#   Copyright (c) 2018 PaddlePaddle Authors. All Rights Reserved.
#
# Licensed under the Apache License, Version 2.0 (the "License");
# you may not use this file except in compliance with the License.
# You may obtain a copy of the License at
#
#     http://www.apache.org/licenses/LICENSE-2.0
#
# Unless required by applicable law or agreed to in writing, software
# distributed under the License is distributed on an "AS IS" BASIS,
# WITHOUT WARRANTIES OR CONDITIONS OF ANY KIND, either express or implied.
# See the License for the specific language governing permissions and
# limitations under the License.

from __future__ import print_function

from . import core
from contextlib import contextmanager
import os
import six

__all__ = [
    'cuda_profiler', 'reset_profiler', 'profiler', 'start_profiler',
    'stop_profiler'
]

NVPROF_CONFIG = [
    "gpustarttimestamp",
    "gpuendtimestamp",
    "gridsize3d",
    "threadblocksize",
    "streamid",
    "enableonstart 0",
    "conckerneltrace",
]


@contextmanager
def cuda_profiler(output_file, output_mode=None, config=None):
    """The CUDA profiler.
    This fuctions is used to profile CUDA program by CUDA runtime application
    programming interface. The profiling result will be written into
    `output_file` with Key-Value pair format or Comma separated values format.
    The user can set the output mode by `output_mode` argument and set the
    counters/options for profiling by `config` argument.

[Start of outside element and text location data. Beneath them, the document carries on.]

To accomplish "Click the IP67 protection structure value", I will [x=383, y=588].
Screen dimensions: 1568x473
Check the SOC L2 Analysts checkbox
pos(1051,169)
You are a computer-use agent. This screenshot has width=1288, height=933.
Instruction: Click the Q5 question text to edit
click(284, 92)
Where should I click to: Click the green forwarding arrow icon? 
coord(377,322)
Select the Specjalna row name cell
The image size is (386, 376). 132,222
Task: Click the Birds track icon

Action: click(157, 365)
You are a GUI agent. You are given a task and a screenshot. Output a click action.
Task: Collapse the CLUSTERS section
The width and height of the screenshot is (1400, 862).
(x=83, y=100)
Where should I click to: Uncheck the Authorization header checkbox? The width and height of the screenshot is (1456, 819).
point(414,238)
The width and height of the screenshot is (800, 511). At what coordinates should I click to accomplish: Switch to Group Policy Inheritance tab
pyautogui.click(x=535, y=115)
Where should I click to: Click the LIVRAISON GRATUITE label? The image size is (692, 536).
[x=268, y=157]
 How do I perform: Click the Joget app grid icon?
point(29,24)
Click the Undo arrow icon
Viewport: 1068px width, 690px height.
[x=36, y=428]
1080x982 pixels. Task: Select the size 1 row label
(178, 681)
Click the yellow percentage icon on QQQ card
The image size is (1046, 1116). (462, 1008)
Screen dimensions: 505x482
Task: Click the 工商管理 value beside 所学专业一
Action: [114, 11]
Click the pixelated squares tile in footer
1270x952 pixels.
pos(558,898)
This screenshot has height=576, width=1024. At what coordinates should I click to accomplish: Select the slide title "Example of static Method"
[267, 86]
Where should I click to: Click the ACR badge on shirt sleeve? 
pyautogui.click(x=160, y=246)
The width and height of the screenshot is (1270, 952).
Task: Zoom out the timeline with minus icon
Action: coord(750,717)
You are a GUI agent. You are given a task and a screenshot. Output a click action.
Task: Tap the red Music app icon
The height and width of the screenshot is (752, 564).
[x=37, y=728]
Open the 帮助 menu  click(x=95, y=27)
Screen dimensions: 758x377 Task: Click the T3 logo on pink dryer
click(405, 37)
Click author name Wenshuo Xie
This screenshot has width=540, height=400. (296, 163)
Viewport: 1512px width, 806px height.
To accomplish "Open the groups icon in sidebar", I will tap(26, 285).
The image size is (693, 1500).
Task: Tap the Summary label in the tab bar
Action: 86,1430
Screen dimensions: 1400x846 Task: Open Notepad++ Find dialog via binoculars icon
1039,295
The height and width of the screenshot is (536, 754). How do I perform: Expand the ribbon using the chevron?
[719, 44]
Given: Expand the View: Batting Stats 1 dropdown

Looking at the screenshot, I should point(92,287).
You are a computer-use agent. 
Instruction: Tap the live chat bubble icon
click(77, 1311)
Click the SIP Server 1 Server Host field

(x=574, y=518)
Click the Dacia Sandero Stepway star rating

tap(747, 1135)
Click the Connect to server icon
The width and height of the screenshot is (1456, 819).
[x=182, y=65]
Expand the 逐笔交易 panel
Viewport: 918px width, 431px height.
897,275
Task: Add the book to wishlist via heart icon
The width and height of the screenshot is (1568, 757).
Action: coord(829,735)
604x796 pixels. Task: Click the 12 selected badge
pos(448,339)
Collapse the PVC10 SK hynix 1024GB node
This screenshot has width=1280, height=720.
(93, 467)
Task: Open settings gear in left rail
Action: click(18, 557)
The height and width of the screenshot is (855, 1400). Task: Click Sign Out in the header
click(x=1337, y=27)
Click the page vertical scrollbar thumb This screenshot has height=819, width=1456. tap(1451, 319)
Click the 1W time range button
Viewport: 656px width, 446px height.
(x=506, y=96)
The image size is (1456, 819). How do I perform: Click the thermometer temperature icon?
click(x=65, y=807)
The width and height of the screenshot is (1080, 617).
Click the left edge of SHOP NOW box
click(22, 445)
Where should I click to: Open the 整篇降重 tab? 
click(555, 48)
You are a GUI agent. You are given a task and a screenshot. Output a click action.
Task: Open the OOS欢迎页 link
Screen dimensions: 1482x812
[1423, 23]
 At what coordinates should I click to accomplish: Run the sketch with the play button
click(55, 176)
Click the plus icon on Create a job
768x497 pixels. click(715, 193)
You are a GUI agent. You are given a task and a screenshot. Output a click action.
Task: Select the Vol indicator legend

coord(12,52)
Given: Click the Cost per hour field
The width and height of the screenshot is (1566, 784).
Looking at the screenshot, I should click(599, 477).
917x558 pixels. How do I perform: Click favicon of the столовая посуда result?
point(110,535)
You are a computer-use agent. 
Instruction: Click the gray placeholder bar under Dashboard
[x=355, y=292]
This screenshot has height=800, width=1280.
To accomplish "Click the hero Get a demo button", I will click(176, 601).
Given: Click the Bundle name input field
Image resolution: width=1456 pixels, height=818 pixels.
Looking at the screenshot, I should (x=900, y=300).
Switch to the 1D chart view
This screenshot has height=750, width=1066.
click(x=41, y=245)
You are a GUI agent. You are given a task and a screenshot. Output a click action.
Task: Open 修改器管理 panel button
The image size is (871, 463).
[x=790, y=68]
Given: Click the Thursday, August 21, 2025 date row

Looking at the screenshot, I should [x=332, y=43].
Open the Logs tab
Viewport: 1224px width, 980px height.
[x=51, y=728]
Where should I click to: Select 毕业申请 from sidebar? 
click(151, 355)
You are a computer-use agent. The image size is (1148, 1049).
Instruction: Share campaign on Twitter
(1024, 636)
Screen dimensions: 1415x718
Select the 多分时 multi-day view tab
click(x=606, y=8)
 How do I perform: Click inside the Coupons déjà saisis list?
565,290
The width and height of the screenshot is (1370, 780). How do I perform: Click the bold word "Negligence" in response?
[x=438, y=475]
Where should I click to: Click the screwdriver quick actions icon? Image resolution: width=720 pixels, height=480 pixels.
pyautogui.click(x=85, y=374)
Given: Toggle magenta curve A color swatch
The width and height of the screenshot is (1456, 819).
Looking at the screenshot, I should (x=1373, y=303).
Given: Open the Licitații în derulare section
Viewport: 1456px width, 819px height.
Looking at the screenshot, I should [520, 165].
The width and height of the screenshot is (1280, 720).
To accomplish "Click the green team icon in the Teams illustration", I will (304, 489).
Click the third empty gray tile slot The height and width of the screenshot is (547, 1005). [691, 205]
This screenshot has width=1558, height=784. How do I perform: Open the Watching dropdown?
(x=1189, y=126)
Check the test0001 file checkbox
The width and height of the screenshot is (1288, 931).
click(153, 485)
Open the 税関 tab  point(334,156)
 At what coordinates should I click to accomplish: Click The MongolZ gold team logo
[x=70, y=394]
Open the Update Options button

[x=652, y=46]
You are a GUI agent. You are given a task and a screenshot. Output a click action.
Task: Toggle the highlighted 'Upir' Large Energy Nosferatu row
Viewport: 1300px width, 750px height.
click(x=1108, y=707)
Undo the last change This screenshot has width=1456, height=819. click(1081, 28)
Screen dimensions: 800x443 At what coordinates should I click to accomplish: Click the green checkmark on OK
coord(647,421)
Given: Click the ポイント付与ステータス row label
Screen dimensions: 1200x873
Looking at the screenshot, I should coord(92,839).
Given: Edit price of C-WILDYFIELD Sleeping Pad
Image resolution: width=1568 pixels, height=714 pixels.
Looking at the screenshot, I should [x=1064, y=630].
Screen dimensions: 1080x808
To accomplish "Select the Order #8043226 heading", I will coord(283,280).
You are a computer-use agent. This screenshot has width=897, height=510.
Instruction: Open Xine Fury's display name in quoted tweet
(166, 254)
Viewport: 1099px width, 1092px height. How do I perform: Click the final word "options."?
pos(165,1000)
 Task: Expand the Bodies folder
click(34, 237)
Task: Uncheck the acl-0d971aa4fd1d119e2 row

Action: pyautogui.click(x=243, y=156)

The default config
    is ['gpustarttimestamp', 'gpustarttimestamp', 'gridsize3d',
    'threadblocksize', 'streamid', 'enableonstart 0', 'conckerneltrace'].
    Then users can use NVIDIA Visual Profiler
    (https://developer.nvidia.com/nvidia-visual-profiler) tools to load this
    this output file to visualize results.

    Args:
        output_file (string) : The output file name, the result will be
            written into this file.
        output_mode (string) : The output mode has Key-Value pair format and
            Comma separated values format. It should be 'kvp' or 'csv'.
        config (list of string) : The profiler options and counters can refer
            to "Compute Command Line Profiler User Guide".

    Raises:
        ValueError: If `output_mode` is not in ['kvp', 'csv'].

    Examples:

        .. code-block:: python

            import paddle.fluid as fluid
            import paddle.fluid.profiler as profiler

            epoc = 8
            dshape = [4, 3, 28, 28]
            data = fluid.layers.data(name='data', shape=[3, 28, 28], dtype='float32')
            conv = fluid.layers.conv2d(data, 20, 3, stride=[1, 1], padding=[1, 1])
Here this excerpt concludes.